[23日 ロイター] - 暗号資産(仮想通貨)取引所のビットメックスは23日、9月23日付で事業を終了するとXで発表した。ユーザーの資産は安全に保たれており、ユーザーの管理下にあると説明した。

ビットメックスの所有者兼運営会社であるHDRグローバルトレーディングは、事業の戦略的見直しの一環として今回の決定を下した。ユーザーに対し、事業終了前にポジションを清算し、資金を引き出すよう呼びかけた。

検察当局はビットメックスと創業者らが2015年から20年にかけて、マネーロンダリング対策や顧客確認プログラムを導入せず、銀行秘密法に故意に違反したとして起訴していた。

共同創業者であるベンジャミン・デロ、アーサー・ヘイズ、サミュエル・リードの3氏は22年に有罪を認めたが、トランプ米大統領は昨年、3人に恩赦を与えた。

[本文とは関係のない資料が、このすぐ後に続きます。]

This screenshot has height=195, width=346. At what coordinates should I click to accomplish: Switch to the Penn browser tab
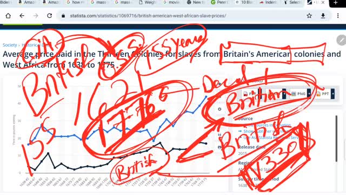point(220,2)
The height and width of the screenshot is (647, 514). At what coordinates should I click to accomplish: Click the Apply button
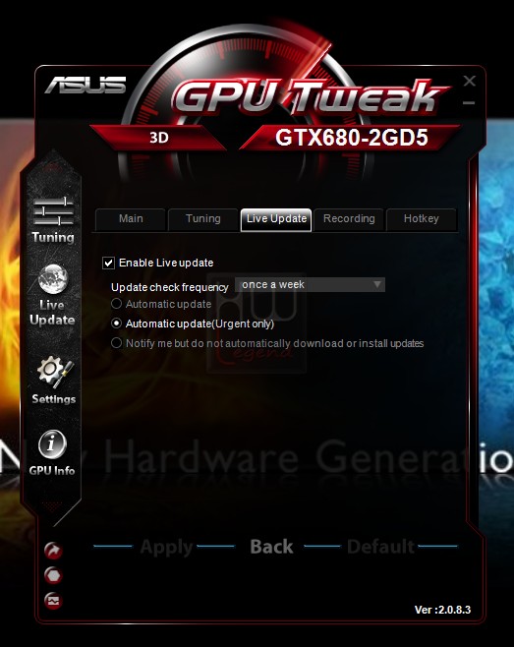pos(166,548)
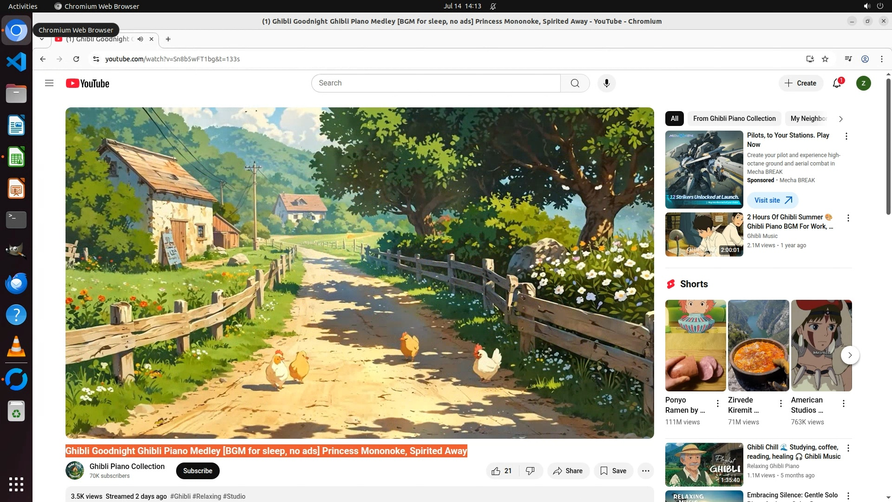Mute the tab via speaker icon

click(x=140, y=39)
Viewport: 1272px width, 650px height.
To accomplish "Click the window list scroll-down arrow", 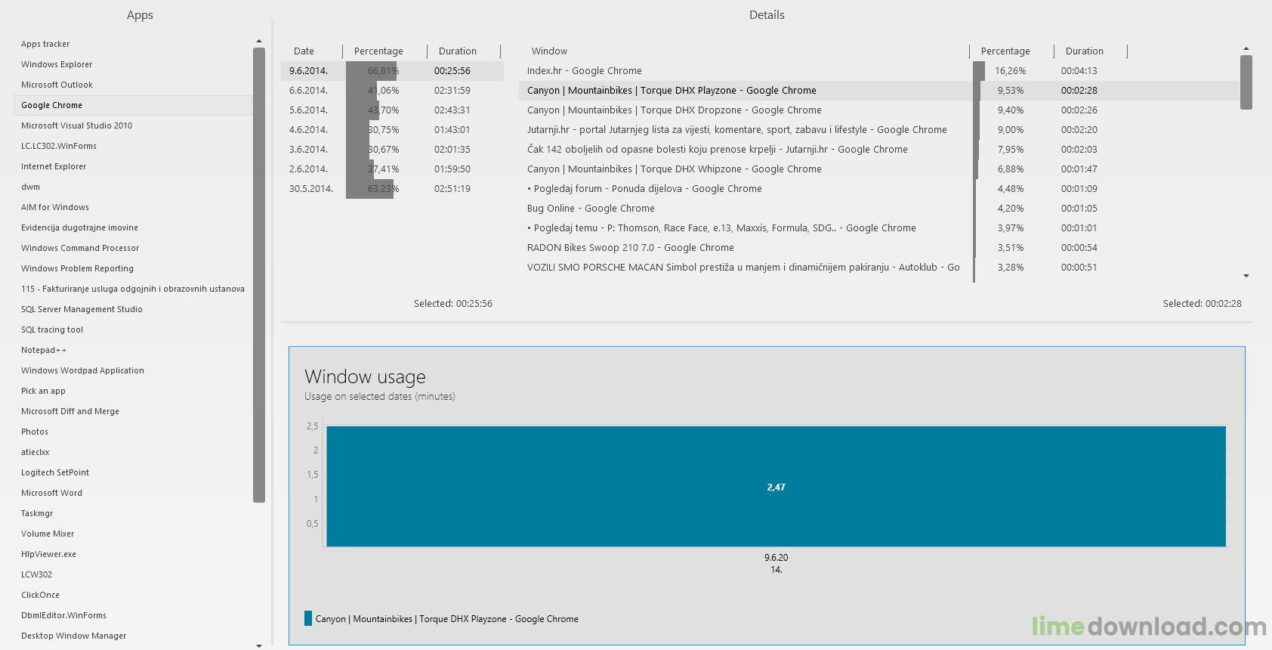I will [1246, 276].
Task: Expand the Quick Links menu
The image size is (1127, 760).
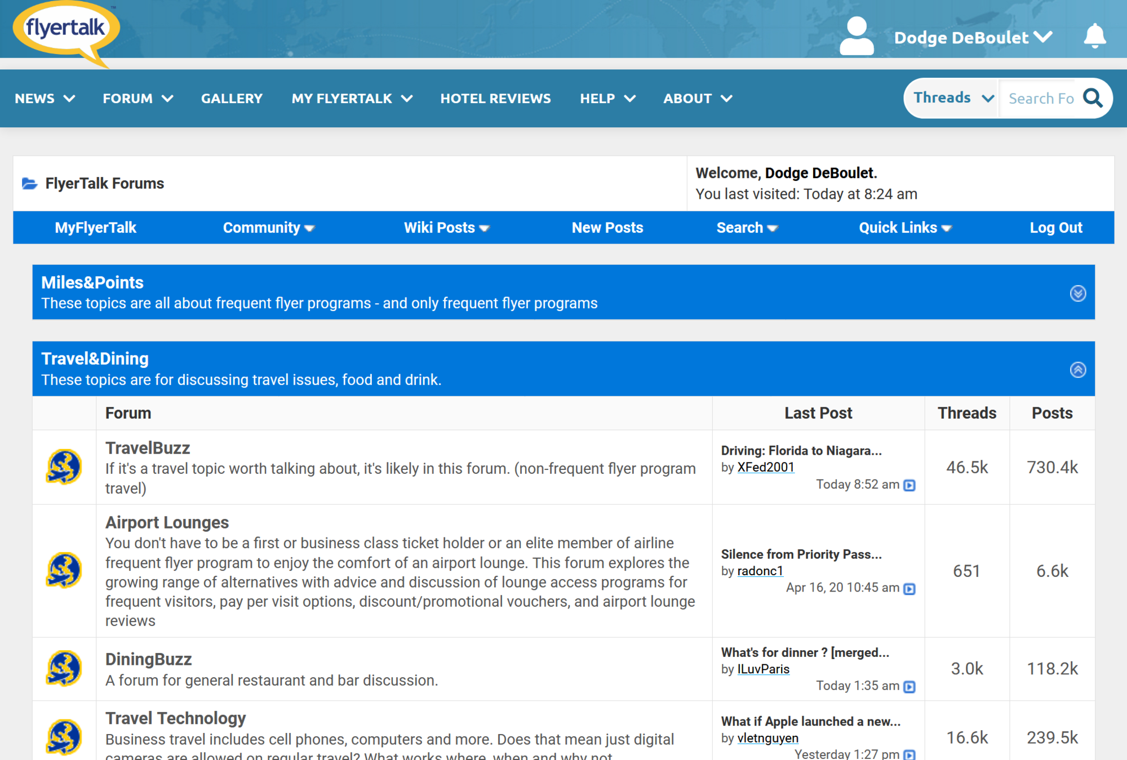Action: pos(904,228)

14年に設立されたビットメックスは、機関投資家やプロのデリバティブトレーダー向けに取引プラットフォームを提供している。同社ウェブサイトによると、利用者数は200万人を超える。

今回の事業終了は仮想通貨価格が低迷する中で発表された。ビットコインは直近で6万5676ドルと、昨年10月に記録した史上最高値の12万6223.18ドルから50%近く下落している。